For almost a decade, the Air Force has tried to replace its aging fleet of tankers that refuel warplanes in midair. But the bidding process has been mired in controversy and politics. Now, defense contractor Northrop Grumman is threatening to pull out of the competition altogether.
Los Angeles-based Northrop Grumman teamed with Airbus to assemble the tankers in Mobile, Ala. The firms have been embroiled in a fierce competition with Boeing for the lucrative contract. Boeing would make the refueling planes in Washington state. At stake is a $35 billion contract that could be worth up to $100 billion over time.
But Northrop says the Pentagon has changed its rules to favor Boeing's aircraft.
"If the Pentagon is clearly asking for a smaller tanker, as we believe that they are, the question that Northrop Grumman is asking itself is, 'Why should we compete?' The answer is we cannot compete," says Northrop spokesman Randy Belote.
This is the third time the military has tried to replace the Eisenhower-era tankers. A 2004 deal with Boeing collapsed amid an ethics scandal. And last year, the Pentagon canceled a contract with Northrop Grumman after Boeing challenged it.
Some defense analysts say Northrop is now posturing to pressure the Pentagon for more favorable terms.
It's a tactic used before, says Boeing spokesman William Barksdale. He says Boeing also has some concerns.
"We feel like we want to go through the process behind the scenes, and not play this out publicly, where we're threatening to go ahead and not bid unless we're catered to," he says.
But Northrop supporters in Alabama believe Boeing is the firm being catered to, because the new rules are so different from the last round.
"They muscle their way into defense contracts, and this is really another muscle job, as far as we're concerned," says Mobile, Ala., Mayor Sam Jones. "In Alabama, all we ask for is a level playing field. And now the playing field has been changed. And they know we can compete on a level playing field — that's why the playing field has changed all of a sudden."
'Nobody Should Be Whining'
The dispute is getting attention on Capitol Hill. Alabama Republican Sen. Jeff Sessions put Defense Secretary Robert Gates on the spot during a Senate Armed Services hearing on Afghanistan last week.
"Do you believe that competition is important in this aircraft for the Defense Department and the warfighter?" Sessions asked.
Gates replied that the competition has been fair and evenhanded and is ongoing. "We believe that both of the principal competitors are highly qualified, and we would like to see competition continue in this process," he said.
Sen. John McCain (R-AZ) has written a letter questioning the new requirements. And Rep. John Murtha (D-PA), the top defense appropriator in the House, favors splitting the contract so that both firms could build their version of the refueling plane. But the bipartisan Senate tanker caucus says the Air Force should move ahead with Boeing, even if Northrop Grumman pulls out.
Washington state Democratic Sen.

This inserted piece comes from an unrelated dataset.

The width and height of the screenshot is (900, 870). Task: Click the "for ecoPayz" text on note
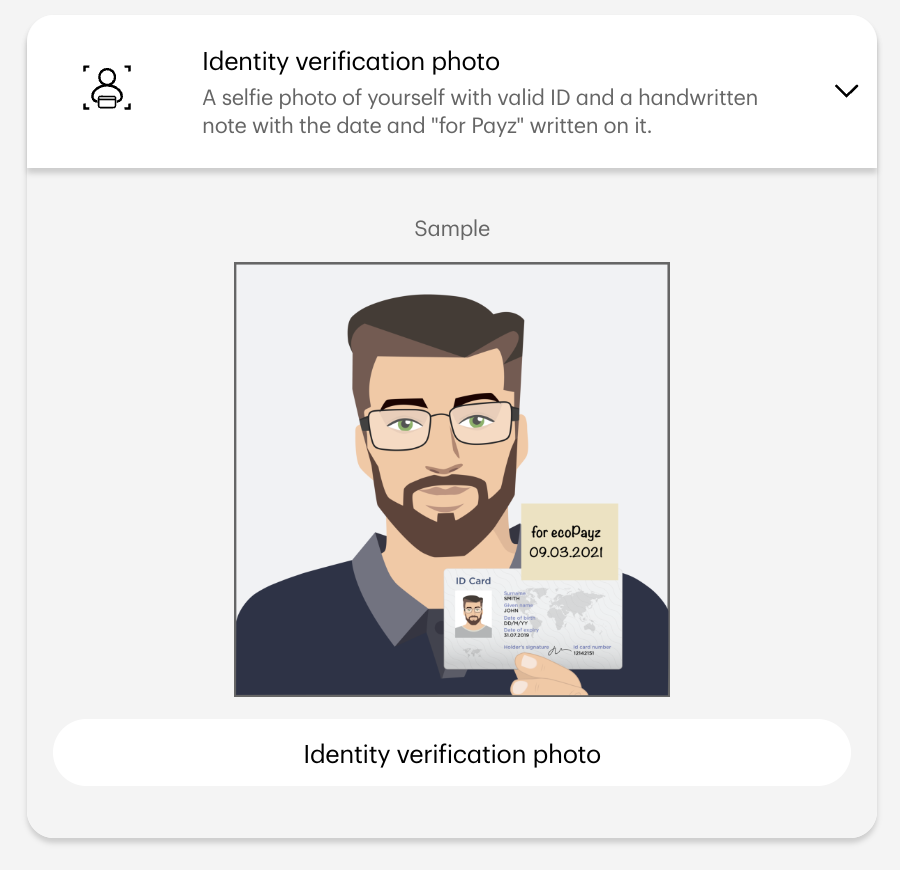click(566, 532)
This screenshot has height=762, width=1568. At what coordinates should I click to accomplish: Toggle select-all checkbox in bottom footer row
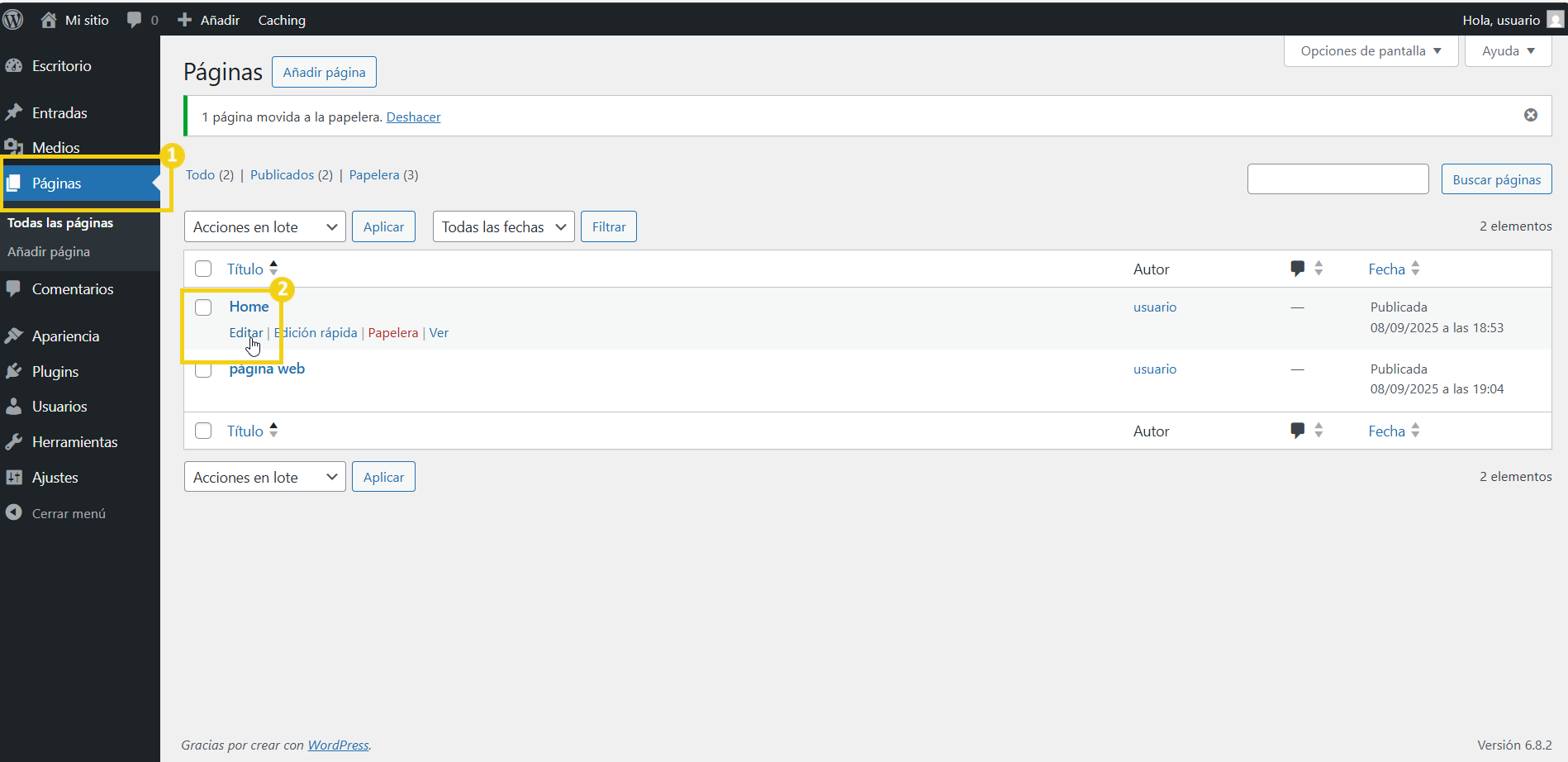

Patty Murray agrees. "We have to keep moving forward," she says. "And nobody should be whining and taking their ball and going home."
Murray and other Boeing supporters say this fight is about saving American jobs — even though Northrop and Airbus plan to make their tankers on the Gulf Coast.
"I have stood on the line in Everett, Wash., where we have thousands of workers who go to work every day to build these planes," Murray says. "I would challenge anybody to tell me that they've stood on a line in Alabama and seen anybody building anything."
Former Southern Christian Leadership Conference President Charles Steele has written the Congressional Black Caucus, arguing that the government should consider the Mobile area's large black population when awarding the tanker contract.
Politics is always at play when it comes to defense contracts, but military analyst Loren Thompson says he's never seen a competition quite as politicized as this one.
Thompson is with the Lexington Institute, a think tank that receives money from both Boeing and Northrop Grumman. He says the prolonged tanker battle is an example of how politics can introduce risky delays in the nation's defense acquisitions.
"The tankers the Air Force uses for aerial refueling on average are already 50 years old. And yet it's probably going to take 20 or 30 years to replace all the tankers we have," he says. "So the arithmetic is starting to get a little worrisome."
The Pentagon is expected to put out its latest tanker requirements next month.